* start *

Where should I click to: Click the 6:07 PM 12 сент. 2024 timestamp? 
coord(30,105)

* end *
* start *

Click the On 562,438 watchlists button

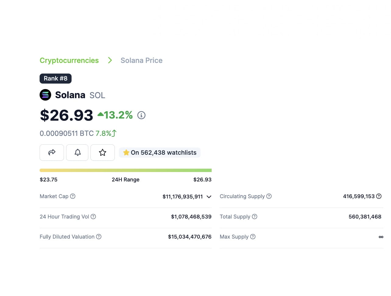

* end *
* start *

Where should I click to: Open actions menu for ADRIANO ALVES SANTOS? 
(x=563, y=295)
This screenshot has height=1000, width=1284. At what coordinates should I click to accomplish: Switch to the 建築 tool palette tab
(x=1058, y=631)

* end *

Description of the task
Please copy the entries from the line with "Where should I click to: Click" up to and including the line with "coord(30,105)", requests included, and shift every coordinate in the answers by -61.

Full output
Where should I click to: Click the 6:07 PM 12 сент. 2024 timestamp? 
coord(-31,44)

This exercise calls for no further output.